EXERCISE DETAILS:
The entries below contain a line with "Where should I click to: Toggle" and a line with "Task: Add stock with the plus button". Retype exactly everything from the first down to the second, both included, and nothing else.

WORKING DATA:
□ □ □ □ □

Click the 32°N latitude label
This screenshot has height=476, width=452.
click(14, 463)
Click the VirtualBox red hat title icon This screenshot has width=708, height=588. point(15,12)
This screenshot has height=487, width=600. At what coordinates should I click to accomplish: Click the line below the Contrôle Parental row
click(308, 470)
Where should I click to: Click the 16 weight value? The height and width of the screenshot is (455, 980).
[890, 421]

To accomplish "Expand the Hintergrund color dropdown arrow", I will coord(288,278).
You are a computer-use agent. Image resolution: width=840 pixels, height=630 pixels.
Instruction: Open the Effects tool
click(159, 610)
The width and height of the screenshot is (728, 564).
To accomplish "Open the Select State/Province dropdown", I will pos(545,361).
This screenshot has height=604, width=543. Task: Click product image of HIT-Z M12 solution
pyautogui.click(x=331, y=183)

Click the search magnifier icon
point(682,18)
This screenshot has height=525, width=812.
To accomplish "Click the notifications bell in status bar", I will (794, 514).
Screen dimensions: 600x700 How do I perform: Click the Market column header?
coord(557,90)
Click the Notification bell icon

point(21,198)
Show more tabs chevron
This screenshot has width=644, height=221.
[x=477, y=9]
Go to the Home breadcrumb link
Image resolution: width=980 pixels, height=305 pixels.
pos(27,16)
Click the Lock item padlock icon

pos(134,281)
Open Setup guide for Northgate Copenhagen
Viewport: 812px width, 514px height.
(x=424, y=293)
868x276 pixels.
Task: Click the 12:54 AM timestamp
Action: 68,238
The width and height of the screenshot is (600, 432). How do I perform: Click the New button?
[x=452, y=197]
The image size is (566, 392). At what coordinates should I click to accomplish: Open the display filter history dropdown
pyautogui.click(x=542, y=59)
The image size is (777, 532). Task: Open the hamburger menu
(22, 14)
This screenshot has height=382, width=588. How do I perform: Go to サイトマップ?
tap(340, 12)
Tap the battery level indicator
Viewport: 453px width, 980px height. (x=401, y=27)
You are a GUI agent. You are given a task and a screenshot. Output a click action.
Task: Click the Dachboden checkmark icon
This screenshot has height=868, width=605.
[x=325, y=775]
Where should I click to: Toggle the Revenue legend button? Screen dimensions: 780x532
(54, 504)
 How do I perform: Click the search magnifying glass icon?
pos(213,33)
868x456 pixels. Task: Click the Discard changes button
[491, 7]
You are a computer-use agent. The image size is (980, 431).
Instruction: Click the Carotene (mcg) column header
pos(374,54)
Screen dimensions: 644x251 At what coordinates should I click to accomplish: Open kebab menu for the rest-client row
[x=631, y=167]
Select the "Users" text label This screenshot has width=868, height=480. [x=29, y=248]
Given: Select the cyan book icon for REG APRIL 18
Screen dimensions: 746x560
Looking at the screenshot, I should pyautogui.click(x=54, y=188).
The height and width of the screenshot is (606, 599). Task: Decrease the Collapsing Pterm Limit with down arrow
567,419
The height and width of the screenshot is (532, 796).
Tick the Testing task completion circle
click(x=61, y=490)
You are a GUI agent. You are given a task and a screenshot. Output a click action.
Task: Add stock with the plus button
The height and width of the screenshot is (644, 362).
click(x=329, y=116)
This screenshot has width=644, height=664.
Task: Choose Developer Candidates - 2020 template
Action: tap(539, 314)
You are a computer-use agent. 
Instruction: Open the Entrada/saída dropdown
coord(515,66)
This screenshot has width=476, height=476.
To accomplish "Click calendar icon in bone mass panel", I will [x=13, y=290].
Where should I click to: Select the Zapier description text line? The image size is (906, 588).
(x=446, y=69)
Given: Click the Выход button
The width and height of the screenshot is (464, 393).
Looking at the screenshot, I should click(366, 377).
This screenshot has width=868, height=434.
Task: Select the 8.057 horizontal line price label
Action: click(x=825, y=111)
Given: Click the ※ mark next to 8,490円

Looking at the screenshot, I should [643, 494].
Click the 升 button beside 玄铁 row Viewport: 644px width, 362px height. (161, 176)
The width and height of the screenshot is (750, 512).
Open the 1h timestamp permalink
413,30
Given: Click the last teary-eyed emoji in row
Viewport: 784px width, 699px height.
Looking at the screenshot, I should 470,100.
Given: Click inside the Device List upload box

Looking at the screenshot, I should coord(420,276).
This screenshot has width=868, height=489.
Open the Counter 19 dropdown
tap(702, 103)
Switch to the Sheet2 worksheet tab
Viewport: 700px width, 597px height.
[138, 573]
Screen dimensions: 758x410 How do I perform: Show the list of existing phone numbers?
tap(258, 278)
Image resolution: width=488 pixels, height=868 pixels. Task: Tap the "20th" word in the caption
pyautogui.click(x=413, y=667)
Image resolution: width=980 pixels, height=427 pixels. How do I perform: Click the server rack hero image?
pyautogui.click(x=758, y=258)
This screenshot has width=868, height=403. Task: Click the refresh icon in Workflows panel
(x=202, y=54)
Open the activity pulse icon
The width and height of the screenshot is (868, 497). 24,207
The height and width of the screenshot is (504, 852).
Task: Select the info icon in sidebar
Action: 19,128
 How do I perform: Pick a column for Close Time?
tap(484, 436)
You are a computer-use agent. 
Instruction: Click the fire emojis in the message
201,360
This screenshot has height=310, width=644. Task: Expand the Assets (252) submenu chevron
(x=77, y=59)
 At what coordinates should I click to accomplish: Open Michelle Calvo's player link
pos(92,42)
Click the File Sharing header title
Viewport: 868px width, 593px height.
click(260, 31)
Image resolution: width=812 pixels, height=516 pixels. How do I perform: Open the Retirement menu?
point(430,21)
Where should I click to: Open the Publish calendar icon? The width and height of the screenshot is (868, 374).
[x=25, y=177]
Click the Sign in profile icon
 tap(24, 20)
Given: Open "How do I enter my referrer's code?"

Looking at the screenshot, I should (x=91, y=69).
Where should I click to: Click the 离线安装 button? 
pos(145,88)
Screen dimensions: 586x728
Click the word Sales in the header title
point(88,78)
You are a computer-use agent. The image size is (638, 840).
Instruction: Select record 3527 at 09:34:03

□ □ □ □ □

OUTPUT OF THE TASK:
Where should I click to: Toggle the Revenue legend button? Screen dimensions: 780x532
(54, 504)
 How do I perform: Click the search magnifying glass icon?
pos(213,33)
868x456 pixels. Task: Click the Discard changes button
[491, 7]
You are a computer-use agent. The image size is (980, 431).
Instruction: Click the Carotene (mcg) column header
pos(374,54)
Screen dimensions: 644x251 At what coordinates should I click to accomplish: Open kebab menu for the rest-client row
[x=631, y=167]
Select the "Users" text label This screenshot has width=868, height=480. [x=29, y=248]
Given: Select the cyan book icon for REG APRIL 18
Screen dimensions: 746x560
Looking at the screenshot, I should pyautogui.click(x=54, y=188).
The height and width of the screenshot is (606, 599). Task: Decrease the Collapsing Pterm Limit with down arrow
567,419
The height and width of the screenshot is (532, 796).
Tick the Testing task completion circle
click(x=61, y=490)
You are a GUI agent. You are given a task and a screenshot. Output a click action.
Task: Add stock with the plus button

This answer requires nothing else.